#### Items
--- begin ---

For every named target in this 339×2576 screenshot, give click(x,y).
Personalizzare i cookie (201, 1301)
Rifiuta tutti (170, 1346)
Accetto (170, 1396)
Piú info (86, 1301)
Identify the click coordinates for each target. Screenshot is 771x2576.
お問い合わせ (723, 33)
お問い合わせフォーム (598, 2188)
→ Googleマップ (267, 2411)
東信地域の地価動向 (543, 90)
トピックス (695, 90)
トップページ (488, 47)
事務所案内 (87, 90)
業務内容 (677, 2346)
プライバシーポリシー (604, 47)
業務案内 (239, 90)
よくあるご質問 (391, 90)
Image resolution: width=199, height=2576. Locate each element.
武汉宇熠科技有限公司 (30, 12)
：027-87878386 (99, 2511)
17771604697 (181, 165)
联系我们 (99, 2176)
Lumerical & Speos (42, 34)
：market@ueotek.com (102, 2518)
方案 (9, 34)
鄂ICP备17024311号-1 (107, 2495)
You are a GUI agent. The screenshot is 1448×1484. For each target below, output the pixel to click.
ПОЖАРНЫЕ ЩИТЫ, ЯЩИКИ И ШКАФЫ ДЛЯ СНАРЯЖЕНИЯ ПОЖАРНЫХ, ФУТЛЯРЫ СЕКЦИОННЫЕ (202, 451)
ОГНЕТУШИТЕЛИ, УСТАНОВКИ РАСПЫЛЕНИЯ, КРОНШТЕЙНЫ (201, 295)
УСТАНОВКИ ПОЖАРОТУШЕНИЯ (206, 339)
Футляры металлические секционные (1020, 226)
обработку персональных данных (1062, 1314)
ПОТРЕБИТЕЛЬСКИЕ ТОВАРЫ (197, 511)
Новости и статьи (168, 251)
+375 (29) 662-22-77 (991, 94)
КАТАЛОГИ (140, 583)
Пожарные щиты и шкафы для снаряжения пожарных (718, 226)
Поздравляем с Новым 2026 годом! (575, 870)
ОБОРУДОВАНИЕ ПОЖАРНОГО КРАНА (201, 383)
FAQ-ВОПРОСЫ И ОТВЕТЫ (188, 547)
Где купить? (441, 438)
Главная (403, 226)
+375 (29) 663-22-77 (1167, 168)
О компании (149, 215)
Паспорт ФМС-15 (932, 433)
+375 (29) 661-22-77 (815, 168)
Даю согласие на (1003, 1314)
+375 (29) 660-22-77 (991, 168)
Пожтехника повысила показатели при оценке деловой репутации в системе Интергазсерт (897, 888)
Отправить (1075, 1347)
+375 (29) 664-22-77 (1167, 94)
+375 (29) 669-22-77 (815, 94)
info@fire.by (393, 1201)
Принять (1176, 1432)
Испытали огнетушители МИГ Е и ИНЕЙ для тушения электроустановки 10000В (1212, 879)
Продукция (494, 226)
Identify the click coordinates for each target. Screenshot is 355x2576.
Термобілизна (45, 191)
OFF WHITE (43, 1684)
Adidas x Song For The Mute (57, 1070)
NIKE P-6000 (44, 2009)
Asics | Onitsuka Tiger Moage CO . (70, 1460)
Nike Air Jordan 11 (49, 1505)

--- end ---

#### What you are asked to do
Copy all of the records above line for line, leaving nothing out and changing nothing.

#### Full solution
For every named target in this 339×2576 screenshot, give click(x,y).
Personalizzare i cookie (201, 1301)
Rifiuta tutti (170, 1346)
Accetto (170, 1396)
Piú info (86, 1301)
Identify the click coordinates for each target. Screenshot is 771x2576.
お問い合わせ (723, 33)
お問い合わせフォーム (598, 2188)
→ Googleマップ (267, 2411)
東信地域の地価動向 (543, 90)
トピックス (695, 90)
トップページ (488, 47)
事務所案内 (87, 90)
業務内容 (677, 2346)
プライバシーポリシー (604, 47)
業務案内 (239, 90)
よくあるご質問 (391, 90)
Image resolution: width=199, height=2576. Locate each element.
武汉宇熠科技有限公司 (30, 12)
：027-87878386 (99, 2511)
17771604697 (181, 165)
联系我们 (99, 2176)
Lumerical & Speos (42, 34)
：market@ueotek.com (102, 2518)
方案 (9, 34)
鄂ICP备17024311号-1 (107, 2495)
You are a GUI agent. The screenshot is 1448×1484. For each target below, output the pixel to click.
ПОЖАРНЫЕ ЩИТЫ, ЯЩИКИ И ШКАФЫ ДЛЯ СНАРЯЖЕНИЯ ПОЖАРНЫХ, ФУТЛЯРЫ СЕКЦИОННЫЕ (202, 451)
ОГНЕТУШИТЕЛИ, УСТАНОВКИ РАСПЫЛЕНИЯ, КРОНШТЕЙНЫ (201, 295)
УСТАНОВКИ ПОЖАРОТУШЕНИЯ (206, 339)
Футляры металлические секционные (1020, 226)
обработку персональных данных (1062, 1314)
ПОТРЕБИТЕЛЬСКИЕ ТОВАРЫ (197, 511)
Новости и статьи (168, 251)
+375 (29) 662-22-77 (991, 94)
КАТАЛОГИ (140, 583)
Пожарные щиты и шкафы для снаряжения пожарных (718, 226)
Поздравляем с Новым 2026 годом! (575, 870)
ОБОРУДОВАНИЕ ПОЖАРНОГО КРАНА (201, 383)
FAQ-ВОПРОСЫ И ОТВЕТЫ (188, 547)
Где купить? (441, 438)
Главная (403, 226)
+375 (29) 663-22-77 (1167, 168)
О компании (149, 215)
Паспорт ФМС-15 (932, 433)
+375 (29) 661-22-77 (815, 168)
Даю согласие на (1003, 1314)
+375 (29) 660-22-77 (991, 168)
Пожтехника повысила показатели при оценке деловой репутации в системе Интергазсерт (897, 888)
Отправить (1075, 1347)
+375 (29) 664-22-77 (1167, 94)
+375 (29) 669-22-77 (815, 94)
info@fire.by (393, 1201)
Принять (1176, 1432)
Испытали огнетушители МИГ Е и ИНЕЙ для тушения электроустановки 10000В (1212, 879)
Продукция (494, 226)
Identify the click coordinates for each target. Screenshot is 355x2576.
Термобілизна (45, 191)
OFF WHITE (43, 1684)
Adidas x Song For The Mute (57, 1070)
NIKE P-6000 (44, 2009)
Asics | Onitsuka Tiger Moage CO . (70, 1460)
Nike Air Jordan 11 (49, 1505)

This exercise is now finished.